Du coup, d’une fois qu’on était au vestiaire, personne a râlé parce qu’il commençait pas le match. C’est d’ailleurs la première fois. Même que Bigon, après avoir dit la formation, a demandé si
Bastien avait une extinction de voix, rapport à qu’il est toujours à se plaindre de pas commencer les matchs. Lui il a dit que non, qu’il respectait le choix de l’entraîneur, que toute façon la
Coupe UFA c’était pas la vraie Coupe d’Europe et qu’il avait son excroissance du lobe gauche qui le faisait toujours souffrir… Mon œil oui, la dernière fois qu’il a été d’accord avec son
entraîneur Bastien, c’est quand il jouait à Gsamax et c’est parce que son entraîneur c’était aussi son papa… En fait, les deux seules grosses surprises c’est que Raphy commençait pas le match et
qu’Arnaud avait réussi à pas s’évanouir en voyant son nom sur la feuille du début de partie…
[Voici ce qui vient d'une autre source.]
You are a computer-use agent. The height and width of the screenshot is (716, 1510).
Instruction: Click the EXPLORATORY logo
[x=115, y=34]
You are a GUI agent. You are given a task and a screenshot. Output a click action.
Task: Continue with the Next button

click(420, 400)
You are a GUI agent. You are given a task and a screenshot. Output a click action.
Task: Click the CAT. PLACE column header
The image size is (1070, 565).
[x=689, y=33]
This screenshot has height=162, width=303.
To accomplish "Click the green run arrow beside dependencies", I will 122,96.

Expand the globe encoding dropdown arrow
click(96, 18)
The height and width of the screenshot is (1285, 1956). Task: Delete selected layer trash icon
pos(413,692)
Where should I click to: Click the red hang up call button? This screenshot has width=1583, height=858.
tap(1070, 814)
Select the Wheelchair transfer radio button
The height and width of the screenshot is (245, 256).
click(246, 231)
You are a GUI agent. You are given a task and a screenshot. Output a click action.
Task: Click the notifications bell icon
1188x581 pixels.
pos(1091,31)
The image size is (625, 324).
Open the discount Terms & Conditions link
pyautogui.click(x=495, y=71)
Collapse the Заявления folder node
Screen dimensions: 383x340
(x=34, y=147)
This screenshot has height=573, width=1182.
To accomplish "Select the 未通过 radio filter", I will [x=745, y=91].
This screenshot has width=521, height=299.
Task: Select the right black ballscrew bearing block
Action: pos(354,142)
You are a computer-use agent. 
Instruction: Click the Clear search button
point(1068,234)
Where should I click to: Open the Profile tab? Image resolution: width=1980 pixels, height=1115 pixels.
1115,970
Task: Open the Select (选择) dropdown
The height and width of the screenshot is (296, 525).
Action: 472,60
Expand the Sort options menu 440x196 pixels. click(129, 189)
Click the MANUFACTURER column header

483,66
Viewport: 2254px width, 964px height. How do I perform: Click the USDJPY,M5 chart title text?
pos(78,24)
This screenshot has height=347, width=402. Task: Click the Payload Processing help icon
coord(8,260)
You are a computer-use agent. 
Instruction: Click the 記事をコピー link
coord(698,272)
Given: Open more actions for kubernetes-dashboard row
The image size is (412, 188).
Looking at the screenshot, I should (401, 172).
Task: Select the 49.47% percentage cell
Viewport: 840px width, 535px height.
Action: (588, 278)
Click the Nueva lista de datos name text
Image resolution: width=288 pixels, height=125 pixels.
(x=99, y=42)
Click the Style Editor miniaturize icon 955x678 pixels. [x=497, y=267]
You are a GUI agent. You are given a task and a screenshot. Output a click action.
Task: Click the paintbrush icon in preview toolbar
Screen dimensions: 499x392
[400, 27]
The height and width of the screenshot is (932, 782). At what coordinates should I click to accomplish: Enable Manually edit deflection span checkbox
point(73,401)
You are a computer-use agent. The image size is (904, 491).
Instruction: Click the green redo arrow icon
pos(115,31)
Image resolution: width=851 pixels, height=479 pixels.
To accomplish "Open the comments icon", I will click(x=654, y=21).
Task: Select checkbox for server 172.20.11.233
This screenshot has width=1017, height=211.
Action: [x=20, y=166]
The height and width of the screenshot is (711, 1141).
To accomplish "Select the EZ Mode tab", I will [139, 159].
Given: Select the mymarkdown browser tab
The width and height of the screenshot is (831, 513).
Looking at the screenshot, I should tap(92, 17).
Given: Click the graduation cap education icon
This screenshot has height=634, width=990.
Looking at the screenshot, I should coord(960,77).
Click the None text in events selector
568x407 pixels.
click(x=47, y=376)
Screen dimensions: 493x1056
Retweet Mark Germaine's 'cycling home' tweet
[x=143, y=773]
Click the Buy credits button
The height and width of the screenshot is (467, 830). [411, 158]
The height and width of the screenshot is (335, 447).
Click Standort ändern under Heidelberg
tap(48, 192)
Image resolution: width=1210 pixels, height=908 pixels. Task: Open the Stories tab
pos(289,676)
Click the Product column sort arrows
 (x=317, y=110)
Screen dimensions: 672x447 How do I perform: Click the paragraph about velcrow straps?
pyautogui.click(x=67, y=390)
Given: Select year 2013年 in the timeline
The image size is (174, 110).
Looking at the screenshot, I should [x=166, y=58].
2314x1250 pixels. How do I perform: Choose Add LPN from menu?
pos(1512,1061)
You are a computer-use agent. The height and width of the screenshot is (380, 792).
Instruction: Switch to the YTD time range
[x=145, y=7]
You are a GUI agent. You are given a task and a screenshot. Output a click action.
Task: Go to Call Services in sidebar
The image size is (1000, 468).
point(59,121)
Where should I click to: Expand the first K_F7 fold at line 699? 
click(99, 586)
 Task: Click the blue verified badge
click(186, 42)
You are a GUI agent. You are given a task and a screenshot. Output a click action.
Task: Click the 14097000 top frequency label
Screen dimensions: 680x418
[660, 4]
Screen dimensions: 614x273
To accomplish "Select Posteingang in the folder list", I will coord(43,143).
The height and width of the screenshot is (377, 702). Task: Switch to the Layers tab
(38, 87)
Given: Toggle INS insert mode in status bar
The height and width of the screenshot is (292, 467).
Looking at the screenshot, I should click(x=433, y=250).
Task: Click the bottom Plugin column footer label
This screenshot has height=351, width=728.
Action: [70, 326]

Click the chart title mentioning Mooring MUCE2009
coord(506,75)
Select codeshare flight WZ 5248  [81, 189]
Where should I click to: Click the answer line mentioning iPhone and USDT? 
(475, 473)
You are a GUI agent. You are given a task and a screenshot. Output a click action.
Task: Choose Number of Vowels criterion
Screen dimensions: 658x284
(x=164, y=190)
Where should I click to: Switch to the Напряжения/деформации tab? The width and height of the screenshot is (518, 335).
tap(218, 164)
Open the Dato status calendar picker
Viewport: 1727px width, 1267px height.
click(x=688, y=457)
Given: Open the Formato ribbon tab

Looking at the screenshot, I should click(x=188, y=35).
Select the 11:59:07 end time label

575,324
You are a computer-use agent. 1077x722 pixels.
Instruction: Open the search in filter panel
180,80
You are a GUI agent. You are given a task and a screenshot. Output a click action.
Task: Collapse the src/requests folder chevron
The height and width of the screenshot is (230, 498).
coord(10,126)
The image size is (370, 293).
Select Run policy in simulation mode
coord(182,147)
Le stade était pas plein (on est à Genève, faut pas pousser non plus…) mais y’avait beaucoup de turcs qui étaient là. Bon déjà y’avait presque 200 journalistes. C’est ça, ils veulent nous faire
croire que là-bas ils ont 200 journalistes alors qu’ils en zigouillent minimum 5 par jour? Du submerfruge pour avoir des entrées gratuites ouais! Mais le match on l’a empoigné d’entrée. Après
trente minute, on gagnait déjà 3-0. Bigon en revenait pas, il a eu des doutes sur une caméra cachée un moment. Il regardait partout et il nous disait, vers le banc, «banda di stupidi, si c’est
oune blague, elle mo fait pas lile!». Nous on lui a juré que non, c’était vraiment nos joueurs qui battaient les turcs, que c’était pas truqué, que finalement les gars avaient dû lire le livre
«le foot en 10 leçons» qu’ils avaient reçu avec leur premier salaire et tout et tout… Bon, heureusement on s’en est pris un pas longtemps après sinon Bigon faisait arrêter le match. Faut dire que
j’y croyais pas mes yeux non plus. J’ai même pris une photo du totomat quand on gagnait 3-0. J’y connais rien mais avec un bon programme, ça doit être faisable de modifier le panneau et de faire
comme si c’était la fin du match…
Du coup, à la mi-temps, on savait plus quoi dire aux gars. D’habitude on les engueule et on leur fait remarquer leurs erreurs, mais là rien, nada, pas l’ombre d’un semblant de reproches à leur
faire! Par contre, à côté, l’entraîneur menaçait les joueurs d’Istanbul avec une machette et en criant des trucs que même pas eux devaient comprendre… Mais le résultat est là. En deuxième
mi-temps on a vu qu’eux. Même qu’ils nous ont marqué le 3-2 grâce à Bastien qui s’est gentiment lancé comme un bleu dans nos 16 mètres pour laisser la place à son adversaire. Il est respectueux
Bastien, y’a pas à dire… Bon au final, on a quand même gagné contre Galatasaray, et ça c’est pas rien. On aurait même pu gagner plus mais l’arbitre voulait préserver le suspens pour le match
retour… Du coup, on a fait la fête dans les vestiaires, t’aurais vu ça! Y’avait des chips paprika, du Champommy, de la Force4 et même, pour les plus de 18 ans, du Red Bull! J’ai même voulu
inviter l’arbitre vu que je suis pas rancunier mais il avait pas le temps, il devait trouver la consigne du stade pour récupérer son chien et sa canne blanche…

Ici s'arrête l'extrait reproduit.